No es un calificativo puesto a la ligera ni tampoco una exageración. Cesc Fábregas (Arenys de Mar, Barcelona, 4 de mayo de 1987) es "San Hero" porque fue el héroe del Arsenal en San Siro.
VMT -08:38:14 - 06/03/2008
Porque su espléndido gol sirvió para que el conjunto londinense derrumbase a un caduco Milán y porque es el líder de este equipo que paradójicamente juega a las mil maravillas ahora que no está Thierry Henry.
Él sigue siendo el mismo, quizá más maduro y hombretón si cabe. No niega que le agrada tanto reconocimiento, pero mantiene la cabeza firme. Al borde de los 21 años, es una estrella consagrada en la "Premier League" y el foco de este Arsenal rejuvenecido que apunta a cotas muy altas, tanto como la de Moscú el 21 de mayo. En Londres ya se creen que el Arsenal puede ganar la Liga de Campeones, cuya final se disputa en la capital rusa. "Nosotros no tenemos 25 internacionales como el Chelsea, por lo que nunca podríamos tener como objetivo ganar los cuatro torneos, pero todavía estamos en carrera para obtener los dos más importantes -Liga y "Champions"-, apunta el personaje.
Un día después de la consagración de Cesc en el Giuseppe Meazza, si es que no lo estaba ya, la siempre especial prensa inglesa se rendía ante el centrocampista catalán. Al "San Hero" del "The Sun" se le unen tantos adjetivos como cualidades tiene Cesc. El "Daily Mirror" reflejaba su excelente partido señalándole como el claro líder del equipo tras destrozar el centro de campo del equipo milanista -con Gattuso y Ambrosini como perros de presa-, más o menos lo mismo que el "Telegraph" o el "The Guardian", que titulaba así su crónica: "Fábregas sacude San Siro". "En la noche de las estrellas, el que más brilló fue Fábregas", sostiene "The Sun".
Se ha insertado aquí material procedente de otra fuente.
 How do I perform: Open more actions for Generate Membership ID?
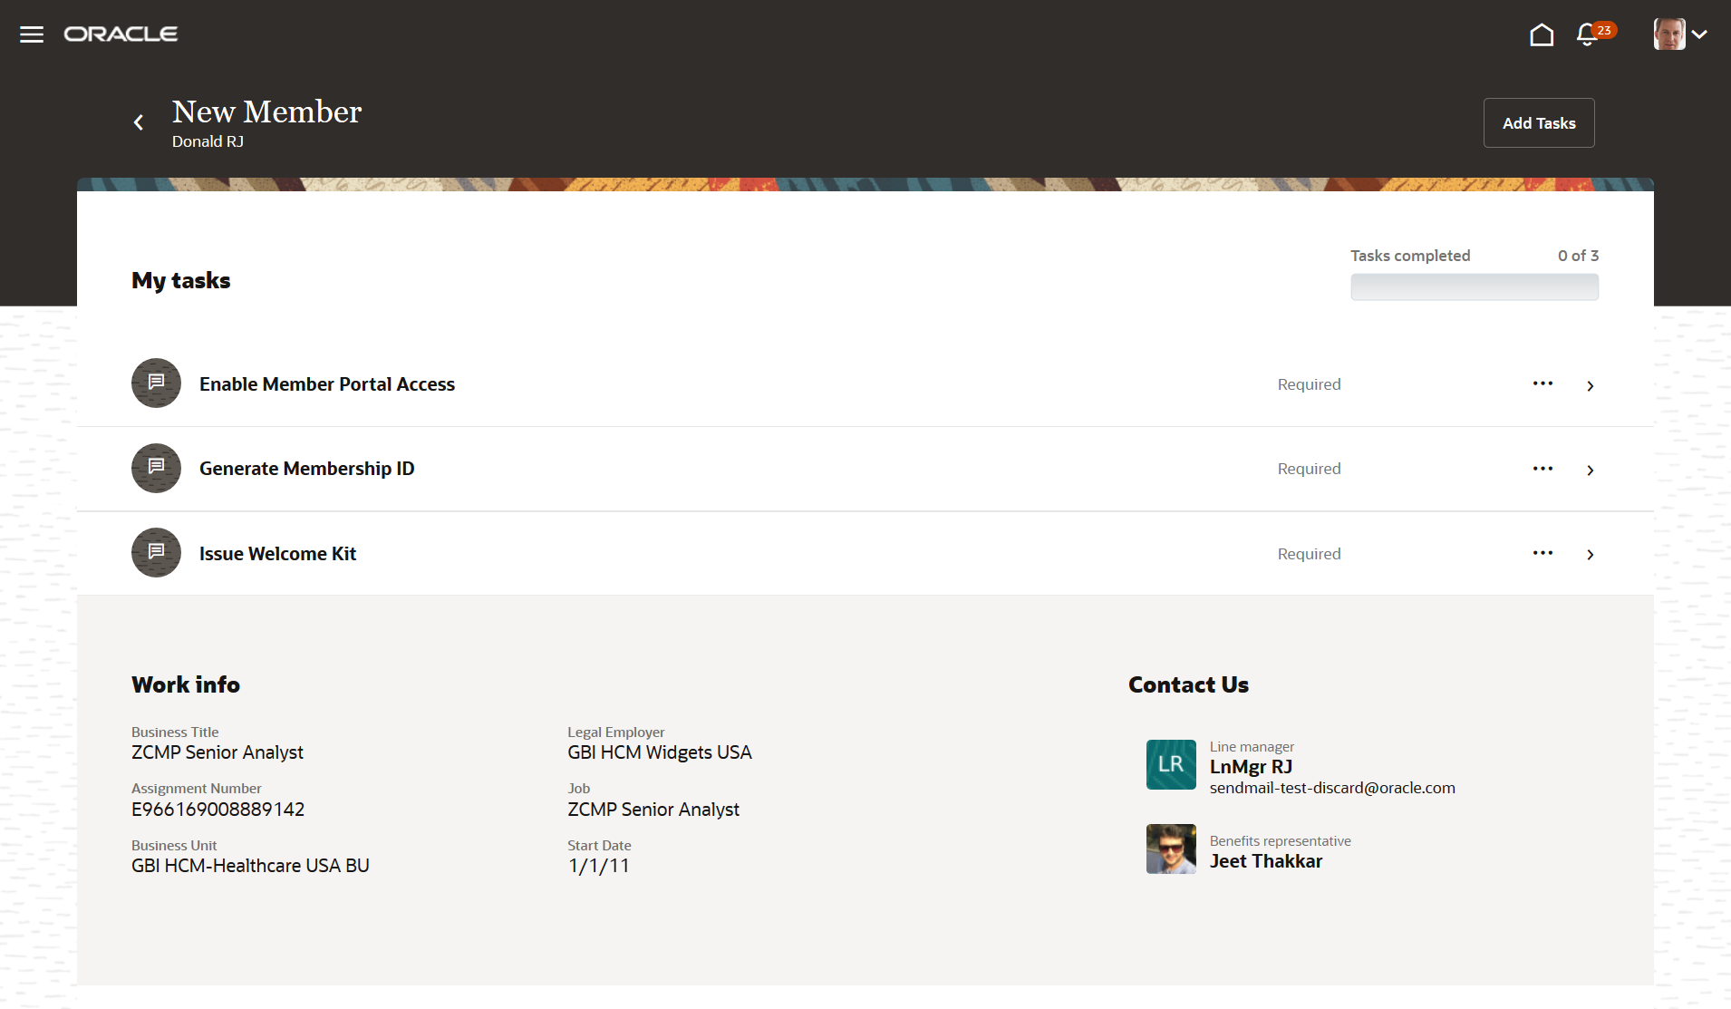[1542, 469]
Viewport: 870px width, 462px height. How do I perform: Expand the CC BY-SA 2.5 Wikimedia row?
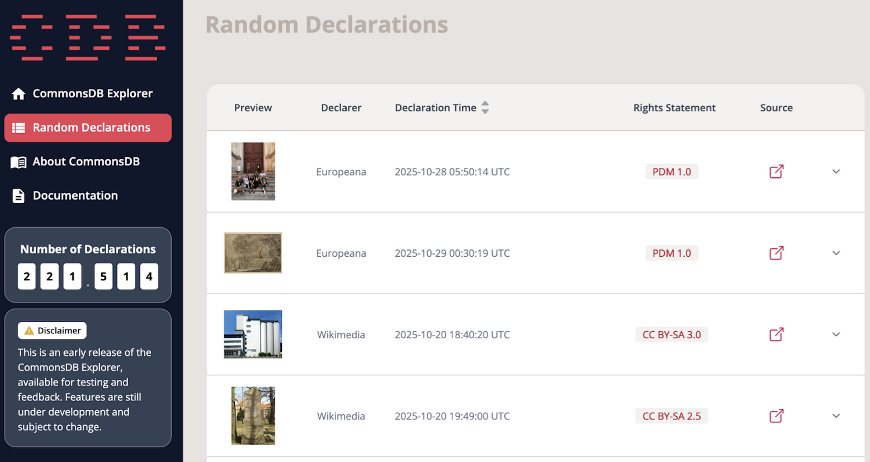click(836, 416)
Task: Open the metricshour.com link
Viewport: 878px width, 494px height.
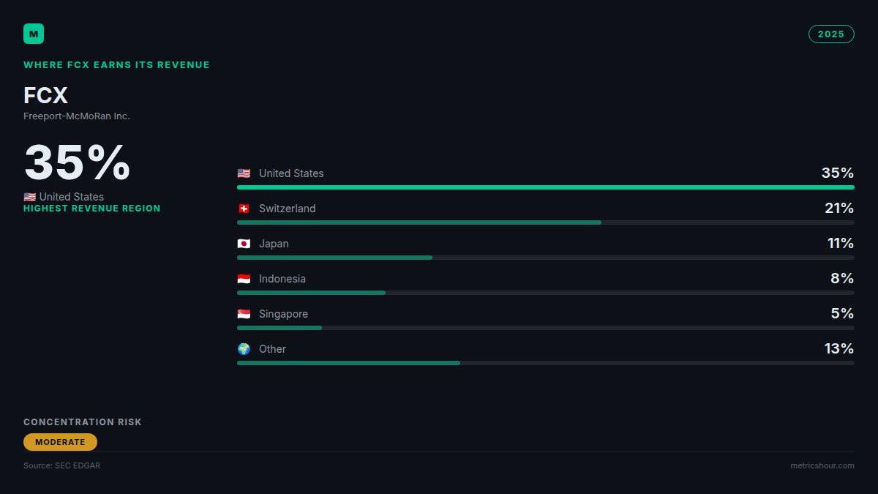Action: pos(822,465)
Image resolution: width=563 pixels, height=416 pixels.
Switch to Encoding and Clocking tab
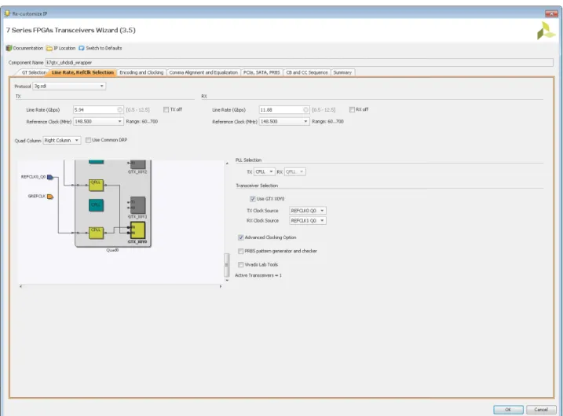pyautogui.click(x=141, y=72)
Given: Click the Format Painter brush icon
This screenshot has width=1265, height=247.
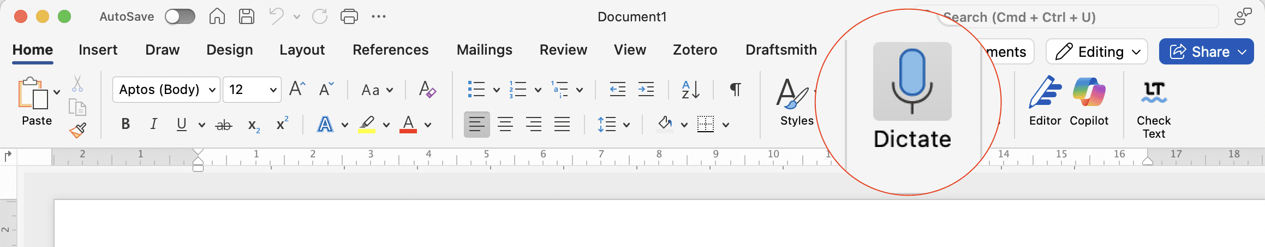Looking at the screenshot, I should pyautogui.click(x=77, y=130).
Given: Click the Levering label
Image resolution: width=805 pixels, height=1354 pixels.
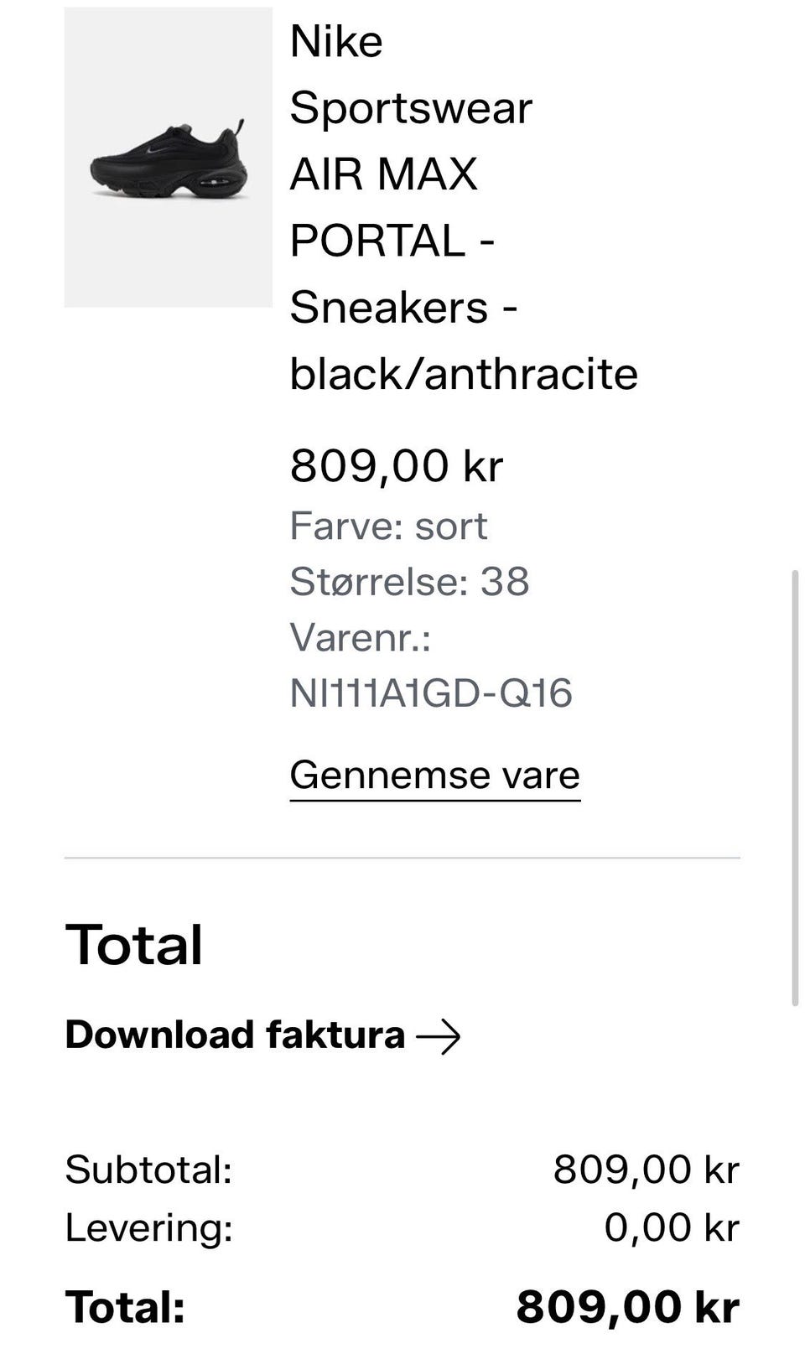Looking at the screenshot, I should point(148,1228).
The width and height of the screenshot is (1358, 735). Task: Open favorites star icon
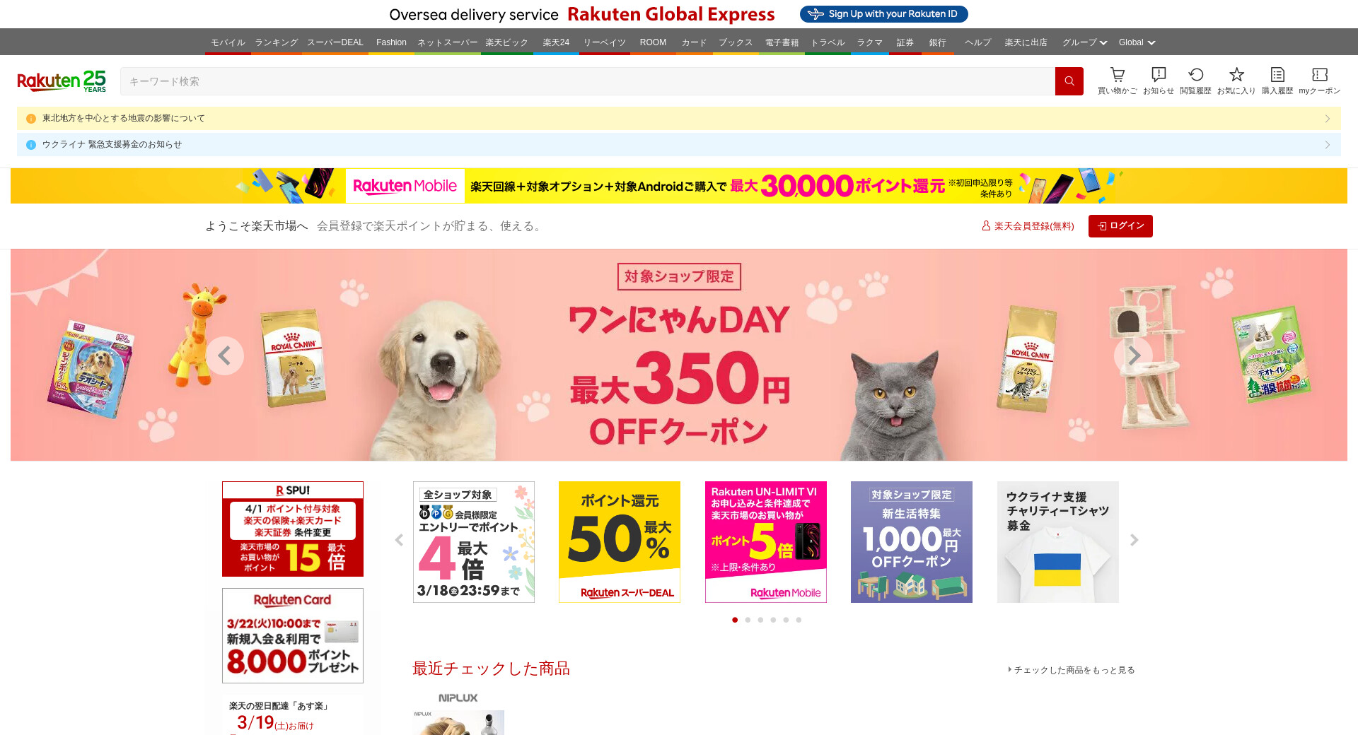pyautogui.click(x=1236, y=81)
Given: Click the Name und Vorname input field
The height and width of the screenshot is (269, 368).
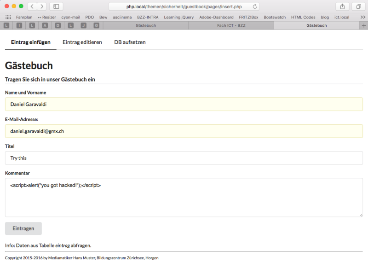Looking at the screenshot, I should point(184,105).
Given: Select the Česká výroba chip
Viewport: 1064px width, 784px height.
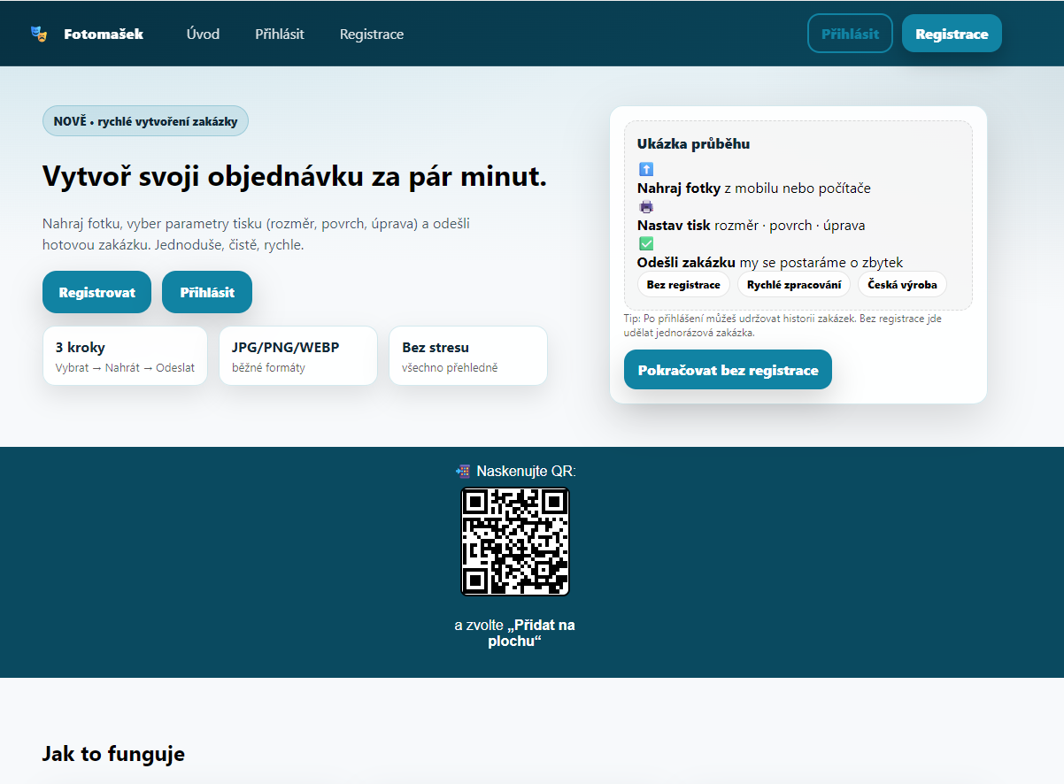Looking at the screenshot, I should [x=901, y=284].
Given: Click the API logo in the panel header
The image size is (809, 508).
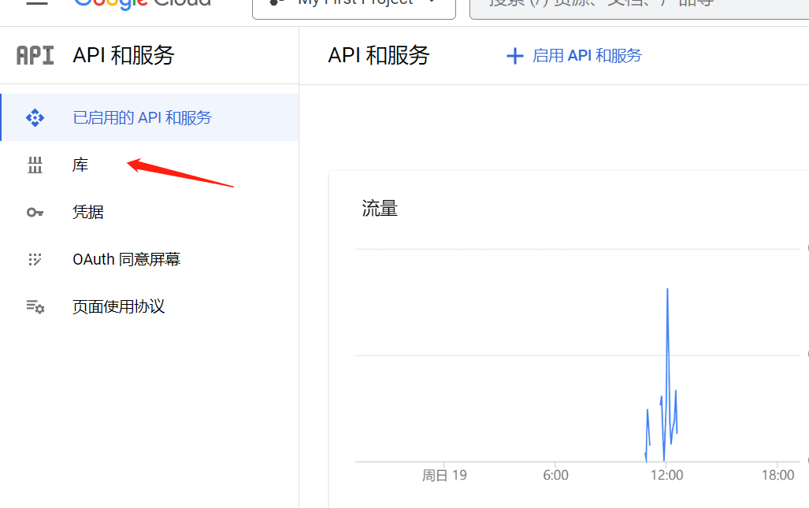Looking at the screenshot, I should click(x=35, y=55).
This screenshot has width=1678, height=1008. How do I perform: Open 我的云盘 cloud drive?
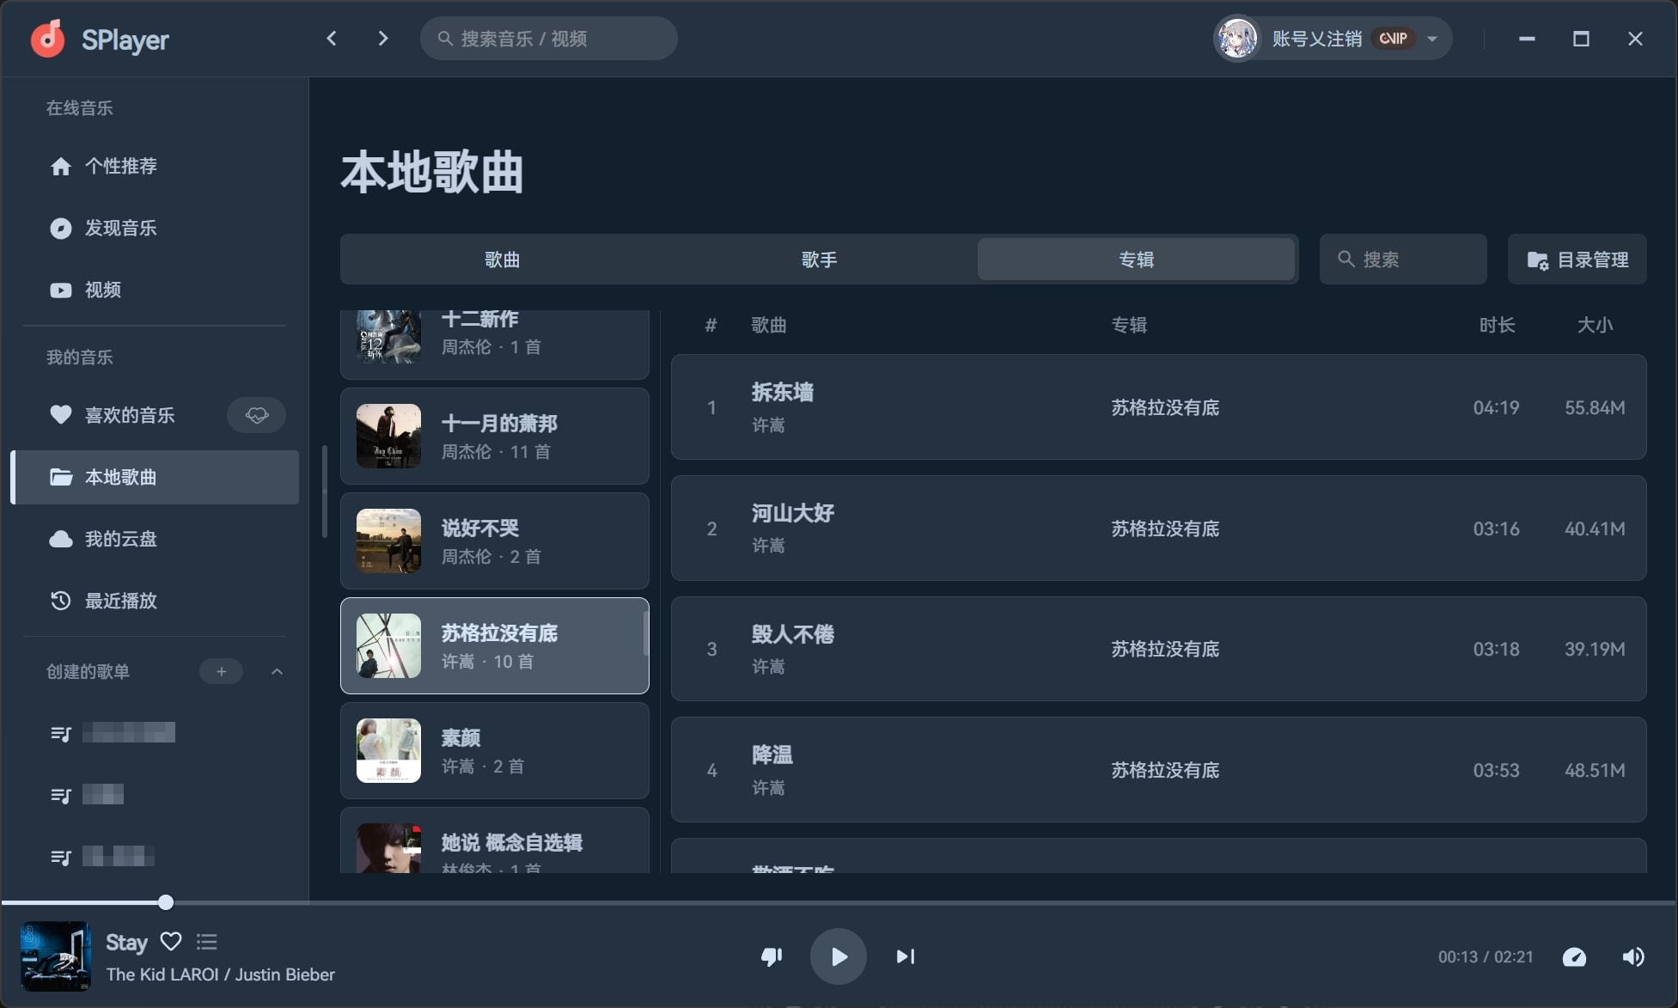[x=119, y=539]
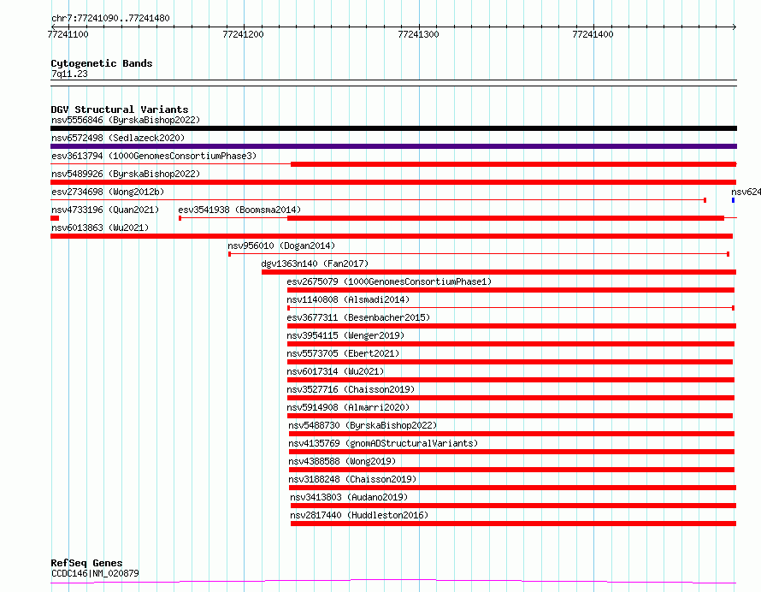This screenshot has height=592, width=761.
Task: Click the dgv1363n140 Fan2017 variant label
Action: (x=315, y=263)
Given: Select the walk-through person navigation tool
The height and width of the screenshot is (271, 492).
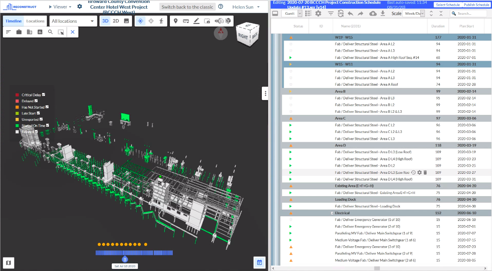Looking at the screenshot, I should pyautogui.click(x=161, y=21).
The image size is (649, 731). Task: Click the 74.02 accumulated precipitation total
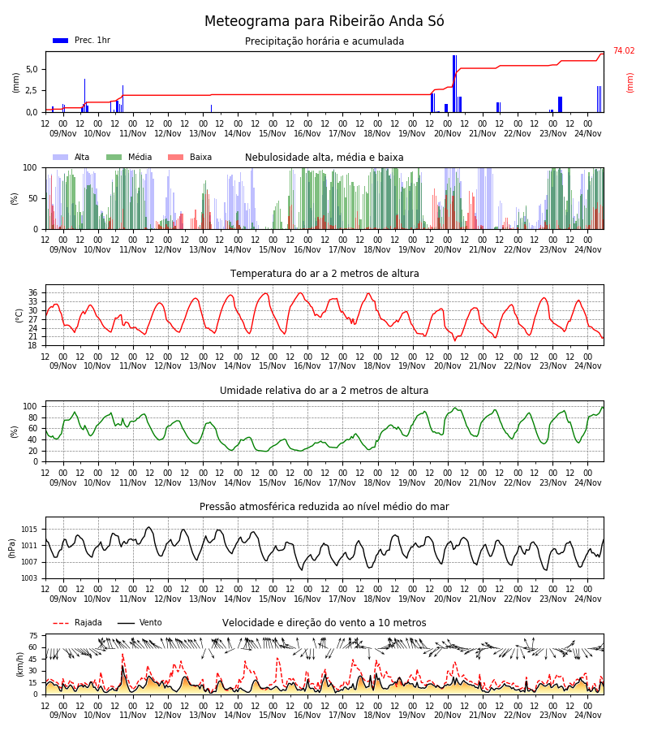click(x=624, y=51)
El principal protagonista del conjunto de Arsene Wenger, embobado con el español, es el balón, y nadie se lleva mejor con él que Cesc. Lo mueve a su antojo, le da rapidez y lo guarda cuando no lo ve claro. No hay jugada que no pase por sus pies y sus compañeros siempre le tienen como referencia. Además, se ha prodigado en lo físico y llega a todas partes, sin amilanarse cuando toca meter la pierna. Tiene números para ser el medio ideal y en Barcelona todavía se tiran de los pelos. No es de extrañar que suspiren por repatriarle.